Required work: Repeat word for word the part of the exercise stress test passage from "During the test, you will be connected" up to and including "blood pressure levels.".

Excerpted text:

○ ○ ○ ○ ○

DIAGNOSTIC STRESS TESTING
Exercise Stress Test
An exercise stress test helps your doctor see how your heart works during
exercise. This test is also called an exercise tolerance test, an exercise
electrocardiogram or a treadmill test.
During the test, you will be connected to an electrocardiogram and a blood
pressure cuff while you exercise. A healthy person's electrocardiogram
has a certain pattern. If the pattern of yours is different, doctors can
tell if there is a problem with your heart.
Your blood pressure, pulse and heart's electrical activity are recorded
before you begin exercising. During the test, you will be asked to walk
on a treadmill or to ride a recumbant bike. Every couple of minutes, your
doctor or the technician will increase the speed and slope of the treadmill
(or the resistance on the bike). Your doctor or a technician will look
for changes in the electrocardiogram patterns and blood pressure levels.
These indicate whether your heart is getting enough oxygen.

○ ○ ○ ○ ○

Supplied entries:
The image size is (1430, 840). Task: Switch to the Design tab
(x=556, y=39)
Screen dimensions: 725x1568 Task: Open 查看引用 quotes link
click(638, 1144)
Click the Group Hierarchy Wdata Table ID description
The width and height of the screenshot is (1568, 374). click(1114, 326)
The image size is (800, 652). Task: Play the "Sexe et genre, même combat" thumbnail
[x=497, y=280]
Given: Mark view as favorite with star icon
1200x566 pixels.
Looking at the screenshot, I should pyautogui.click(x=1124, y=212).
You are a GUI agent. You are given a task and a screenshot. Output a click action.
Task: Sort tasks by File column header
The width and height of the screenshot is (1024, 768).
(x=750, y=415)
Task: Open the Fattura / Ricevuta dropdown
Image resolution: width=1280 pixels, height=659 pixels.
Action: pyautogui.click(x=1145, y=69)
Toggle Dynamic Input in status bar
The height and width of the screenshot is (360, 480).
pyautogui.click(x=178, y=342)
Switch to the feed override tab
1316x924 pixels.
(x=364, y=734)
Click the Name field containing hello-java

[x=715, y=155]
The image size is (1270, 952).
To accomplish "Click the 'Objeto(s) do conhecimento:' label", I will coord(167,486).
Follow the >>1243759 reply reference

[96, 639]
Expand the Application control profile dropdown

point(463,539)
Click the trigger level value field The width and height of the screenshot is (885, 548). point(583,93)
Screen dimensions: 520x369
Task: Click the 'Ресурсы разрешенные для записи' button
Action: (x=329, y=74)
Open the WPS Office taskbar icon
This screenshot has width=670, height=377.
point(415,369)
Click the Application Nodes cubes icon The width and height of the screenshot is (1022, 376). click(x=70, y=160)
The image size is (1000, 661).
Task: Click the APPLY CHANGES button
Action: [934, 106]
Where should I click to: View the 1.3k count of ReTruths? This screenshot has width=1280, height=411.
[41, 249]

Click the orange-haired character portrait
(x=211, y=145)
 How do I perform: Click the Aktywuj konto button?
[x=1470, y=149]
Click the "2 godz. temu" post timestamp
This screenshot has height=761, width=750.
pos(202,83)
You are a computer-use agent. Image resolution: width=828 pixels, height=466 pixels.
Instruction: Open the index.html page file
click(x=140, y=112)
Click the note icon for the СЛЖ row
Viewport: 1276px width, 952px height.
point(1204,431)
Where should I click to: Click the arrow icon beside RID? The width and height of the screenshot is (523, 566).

○ ○ ○ ○ ○

Reply to the task:
During the test, you will be connected to an electrocardiogram and a blood
pressure cuff while you exercise. A healthy person's electrocardiogram
has a certain pattern. If the pattern of yours is different, doctors can
tell if there is a problem with your heart.
Your blood pressure, pulse and heart's electrical activity are recorded
before you begin exercising. During the test, you will be asked to walk
on a treadmill or to ride a recumbant bike. Every couple of minutes, your
doctor or the technician will increase the speed and slope of the treadmill
(or the resistance on the bike). Your doctor or a technician will look
for changes in the electrocardiogram patterns and blood pressure levels.